After my last Parker’s Points went out a reader, a financial planner wrote me this question:
“I love your time management tips, especially the one about saying "no." I wonder if you have ideas for exactly how to say no to a client who is not right for my practice.
In a few cases I have taken on a troublesome client and lived to regret it. In every such case, I knew in my gut that I should not have done it, but I did, and then struggled with the relationship - often for years!
Usually I can spot these situations up-front, but because the person appears to have nowhere to turn, and I want to help, I take on a task that drains my energy and time resources. And if the person is not a good fit for me, he or she is unlikely to be a good fit for another professional in my network that I might otherwise send them to.
Recently a professional acquaintance called to say she recommended me to a person who has no money, is unemployed and has mental health issues. She hopes I can help this person. So far the person has not contacted me, and I am living with dread! The description of the potential client is not someone I want to work with, but I expressed gratitude to my colleague because I appreciate her thinking of me, and now I feel trapped! I know I should educate potential referrers about the types of people I want as clients, and I do try, but sometimes people just don't "get it" and they think anyone with money problems is a potential client for me.”
This is such a good question. Who hasn’t taken on a client that they lived to regret? For me it is the ones whose husbands, wives, significant others, mothers or fathers think coaching would be a good idea for their loved one. They tell me the person wants a coach but doesn’t have the time to research coaches. That is a red flag for me. The person him/herself needs to want to be coached and that person will make time for the research.
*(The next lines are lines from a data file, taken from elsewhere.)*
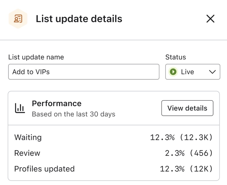Click into the Add to VIPs name field
This screenshot has width=227, height=185.
click(84, 72)
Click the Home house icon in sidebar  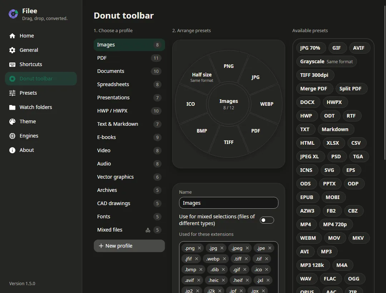point(12,36)
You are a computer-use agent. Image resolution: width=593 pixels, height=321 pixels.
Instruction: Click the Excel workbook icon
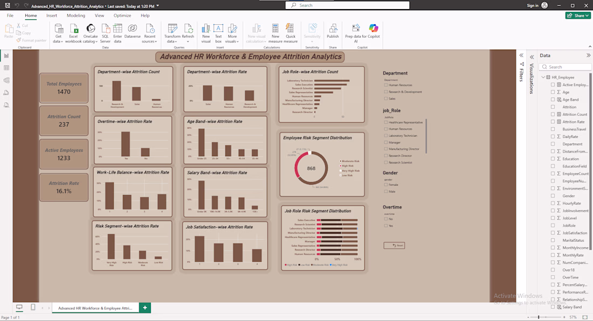[73, 33]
So what do you do? We are all doing this work because we like to help people but we must remember we have to help ourselves first. Here are 3 ways to handle the situation:
- If you have clearly defined your target market then find criteria that the client does not meet and explain you only handle this particular type of case. Have a name(s) of another attorney(s) to refer the person to who does the kind of work the potential client is seeking. For the financial planner she could have a financial threshold below which she does not take clients. She says for obvious reasons she doesn’t want to refer this person to anyone else.
- If money is an issue for the potential client as it was for the person referred to this financial planner she might find free financial planning clinics. Mental health clinics probably know of some. Law schools are a good place to look for clinics for low income clients with legal problems.
- Knowing about local courses for people who have legal problems is another resource to consider. Often new attorneys run classes for potential clients and they are looking for the experience rather than the fee. The financial planner could do the same if she felt the client was able to do that.
- The financial planner definitely needs to talk to all her referral sources. As your practice grows your criteria change. Your referrers need to know who is a good client for you now. Have a cup of coffee with each of them and update them.
It is best to be proactive on this. Have a list of others in your profession, free clinics or classes ready so that you can say to the referrer and/or the potential client, “ I really appreciate your calling me but I am sorry I am not able to take your case. My suggestion is that you would be best served by calling this attorney or taking this course.
Having the list of attorneys accepting referrals and your “no” answer well prepared next time will make it easier to say the words say and I hope both you and I will have the courage of our convictions!! As they say on the airplane, take care of yourself first.
Have you got a way you say “no” to an inappropriate client? Please share your ideas so we all can learn from them.